Chacun en évalue la valeur de signe, chacun y reconnait la charge potentielle du logo, la synthèse susceptible du message, l’effet sibyllin d’une annonce. Par un retournement inattendu de situation, la peinture abstraite réfère aux instances mêmes qui s’en étaient emparées à des fins de signalisation et plus largement de communication.

A l’échelle de l’unité tableau, le travail d’Heidi Wood s’atèle déjà à décrire ce phénomène en jouant des significations flottantes du motif peint sur fond monochrome.

L’évidente économie de la composition, sa simplicité extrême, sa lisibilité épurée lui donnent un air de déjà-vu qui introduit d’emblée un doute, une suspicion sur le statut réel de l’objet que l’on ne parvient pas à situer précisément entre le tableau abstrait et le panneau signalétique.

A ce premier stade du travail, le ton est donné. Ne nous y trompons pas, les apparences jouent ici contre l’œuvre, tout contre.

Les modes de présentation adoptés confirment le tableau dans ce rôle de suspect. Ils s’apparentent délibérément à des stratégies de promotion qui renforcent l’effet de dévoiement.

Il convient donc de les reconnaître au deuxième degré comme autant simulations idéales, de propositions efficaces d’accompagnement, de suggestions avantageuses d’arrangement.

A l’occasion de sa troisième exposition personnelle chez Anne Barrault, l’artiste fidèle à sa démarche mimétique, se lance dans une sorte de showroom évolutif, qui pourrait être celui d’une petite entreprise désireuse de faire connaître à sa clientèle le large éventail de ses prestations.

Dans cette optique et par un jeu subtil de réemploi et d’autocitation, elle associe des formules parfaitement inédites à des interventions appréciées par le passé et réactualisées ici pour l’occasion.

Les attentes du public toujours en quête de nouveauté, y sont par ailleurs largement satisfaites par un turn-over hebdomadaire assuré pendant toute la durée de l’exposition.
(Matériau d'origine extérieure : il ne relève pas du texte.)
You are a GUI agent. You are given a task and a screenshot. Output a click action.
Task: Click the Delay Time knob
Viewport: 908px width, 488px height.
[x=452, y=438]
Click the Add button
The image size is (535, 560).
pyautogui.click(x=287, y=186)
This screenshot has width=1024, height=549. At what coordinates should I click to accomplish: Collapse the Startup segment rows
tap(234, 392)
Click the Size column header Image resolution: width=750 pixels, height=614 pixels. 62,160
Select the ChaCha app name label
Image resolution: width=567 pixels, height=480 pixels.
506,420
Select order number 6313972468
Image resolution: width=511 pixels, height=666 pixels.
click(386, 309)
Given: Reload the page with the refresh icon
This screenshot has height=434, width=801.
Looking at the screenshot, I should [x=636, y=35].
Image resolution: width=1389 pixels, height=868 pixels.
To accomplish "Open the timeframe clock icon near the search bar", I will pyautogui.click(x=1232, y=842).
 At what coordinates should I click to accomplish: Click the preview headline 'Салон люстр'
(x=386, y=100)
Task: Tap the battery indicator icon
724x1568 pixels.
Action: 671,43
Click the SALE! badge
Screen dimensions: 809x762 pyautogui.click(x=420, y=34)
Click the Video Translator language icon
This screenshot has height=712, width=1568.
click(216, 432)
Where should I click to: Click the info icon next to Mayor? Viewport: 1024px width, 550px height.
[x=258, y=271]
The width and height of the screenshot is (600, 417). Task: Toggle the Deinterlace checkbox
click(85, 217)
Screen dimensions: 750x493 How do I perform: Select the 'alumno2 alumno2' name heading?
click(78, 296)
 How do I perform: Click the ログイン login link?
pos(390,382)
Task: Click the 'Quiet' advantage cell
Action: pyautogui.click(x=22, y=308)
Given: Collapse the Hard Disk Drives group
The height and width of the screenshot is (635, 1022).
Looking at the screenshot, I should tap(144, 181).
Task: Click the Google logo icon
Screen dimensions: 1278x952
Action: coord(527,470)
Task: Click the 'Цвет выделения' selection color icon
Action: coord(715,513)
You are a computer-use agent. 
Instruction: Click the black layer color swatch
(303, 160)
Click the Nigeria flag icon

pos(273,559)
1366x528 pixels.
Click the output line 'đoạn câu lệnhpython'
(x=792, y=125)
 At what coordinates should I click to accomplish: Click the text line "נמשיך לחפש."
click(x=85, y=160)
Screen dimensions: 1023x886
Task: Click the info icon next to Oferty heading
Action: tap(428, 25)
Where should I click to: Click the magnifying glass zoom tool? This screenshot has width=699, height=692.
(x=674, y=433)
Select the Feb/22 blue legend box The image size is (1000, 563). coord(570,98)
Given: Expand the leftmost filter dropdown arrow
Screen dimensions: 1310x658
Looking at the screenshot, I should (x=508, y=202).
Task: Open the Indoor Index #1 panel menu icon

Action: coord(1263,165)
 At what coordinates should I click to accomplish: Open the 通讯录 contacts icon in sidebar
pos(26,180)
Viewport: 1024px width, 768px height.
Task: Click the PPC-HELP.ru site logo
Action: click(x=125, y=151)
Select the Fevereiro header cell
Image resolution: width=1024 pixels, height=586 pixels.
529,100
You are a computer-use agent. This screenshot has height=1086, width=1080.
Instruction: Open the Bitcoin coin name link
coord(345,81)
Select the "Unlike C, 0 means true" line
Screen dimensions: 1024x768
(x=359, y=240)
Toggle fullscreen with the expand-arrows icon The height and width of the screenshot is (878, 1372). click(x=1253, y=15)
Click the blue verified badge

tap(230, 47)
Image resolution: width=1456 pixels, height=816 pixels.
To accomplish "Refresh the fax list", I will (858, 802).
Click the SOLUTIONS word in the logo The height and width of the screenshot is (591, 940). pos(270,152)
Entre tradition et innovation, l’œuvre (alias la fiction Heidi Wood) soigne ainsi son image.

Et l’image en tant que promesse d’un idéal (l’apparence en peinture en tant que produit d’appel), c’est bien le fond de commerce d’Heidi Wood.

Le motif inscrit dans un environnement donné fait image. Le contexte génère et justifie le motif, et inversement. L’œuvre se dévoile dans cette interdépendance ponctuelle et spécifique.

C’est précisément ce qui fascine l’artiste qui n’a pas d’illusion sur l’autonomie du tableau, encore moins sur sa pérennité. Elle ne lui accorde désormais qu’une espérance de vie de cinq ans (chaque tableau à l’échéance de sa date limite de consommation est détruit sauf cas de détournement par effet d acquisition).

Ainsi tous les aspects matériels de l’œuvre ne sont plus que des simulations. Et c’est seulement à ce titre, qu’Heidi Wood se joue de leur commercialisation.